Romain Grosjean renonce à Abu Dhabi et tourne la page
"Je suis naturellement très désolé que Romain manque ce qui allait être sa dernière course avec Haas F1 Team", a déclaré Guenther Steiner, le directeur de l'équipe, qui a tenu à rendre hommage au pilote français avec lequel les relations ont été parfois compliquées «Mais nous sommes tous d'accord qu'il doit prendre la meilleure ligne de conduite concernant son traitement et son rétablissement après l'incident de dimanche dernier (...) Romain a fait preuve d'une bravoure exceptionnelle et d'un esprit étonnant ces derniers jours - nous savons à quel point il souhaitait pouvoir retourner dans le cockpit du VF-20 à Abu Dhabi.

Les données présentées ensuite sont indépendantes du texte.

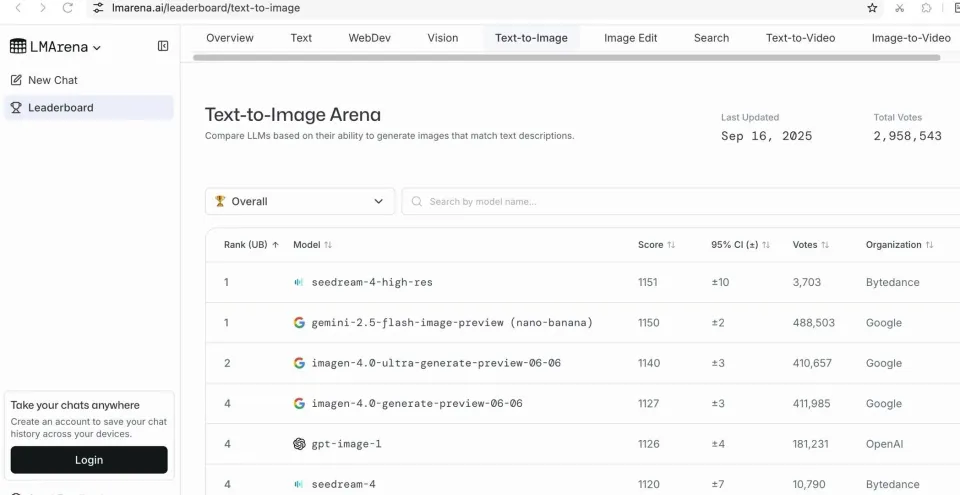Viewport: 960px width, 495px height.
Task: Click the OpenAI logo next to gpt-image-1
Action: pyautogui.click(x=299, y=444)
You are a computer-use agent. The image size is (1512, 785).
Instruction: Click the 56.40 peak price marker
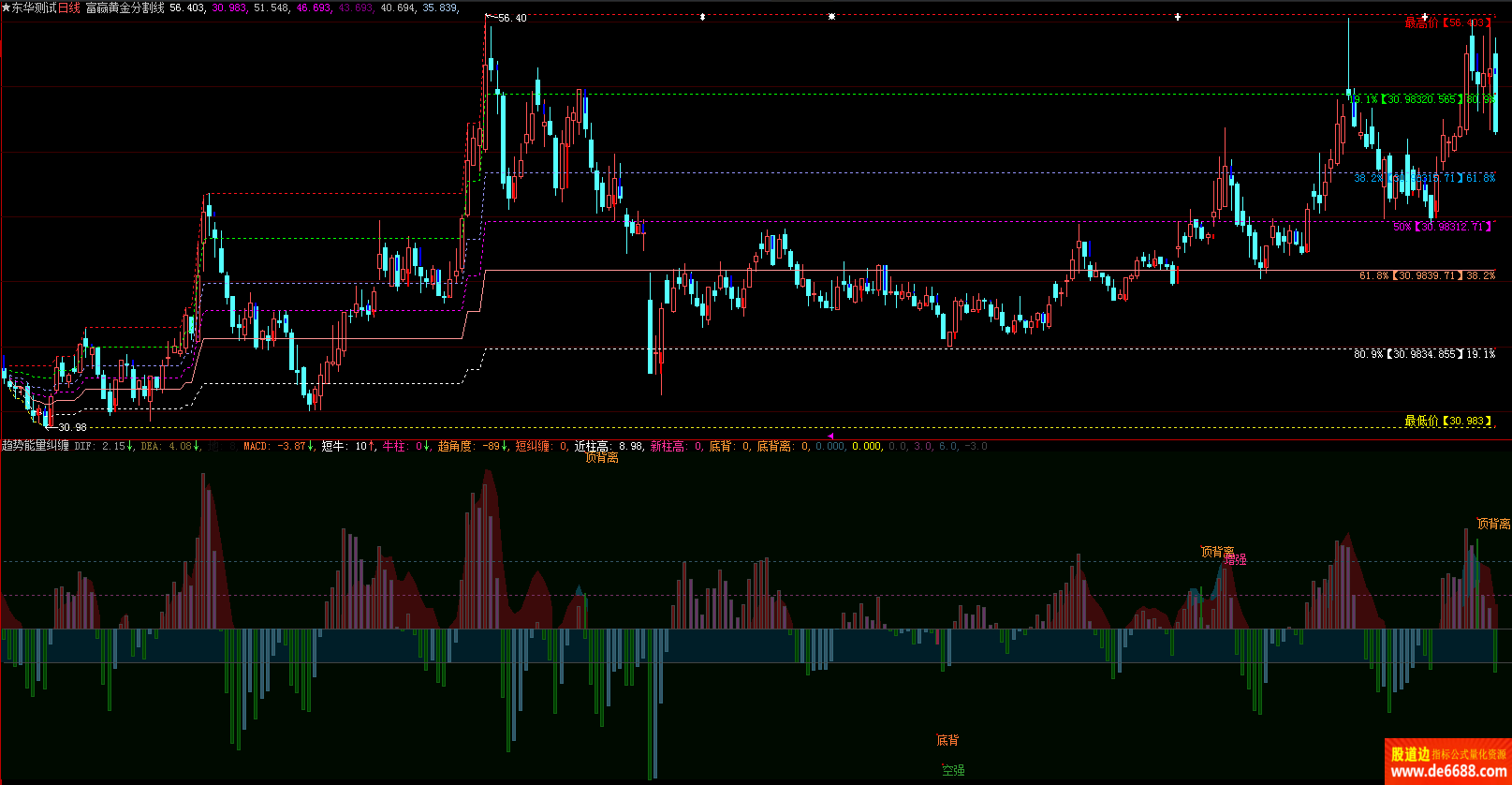point(511,18)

Et nous aurions tous aimé qu'il soit là aussi.
«Romain a cru en notre projet de Formule 1 au tout début, il s'est engagé à conduire pour nous avant même que nous ayons construit une voiture», a-t-il ajouté. «Il n'y a aucun doute sur la détermination et les efforts qu'il a déployés pour nous aider à réaliser ce que nous avons en tant que jeune équipe en Formule 1. Nous serons à jamais reconnaissants de cette conviction et de cet engagement.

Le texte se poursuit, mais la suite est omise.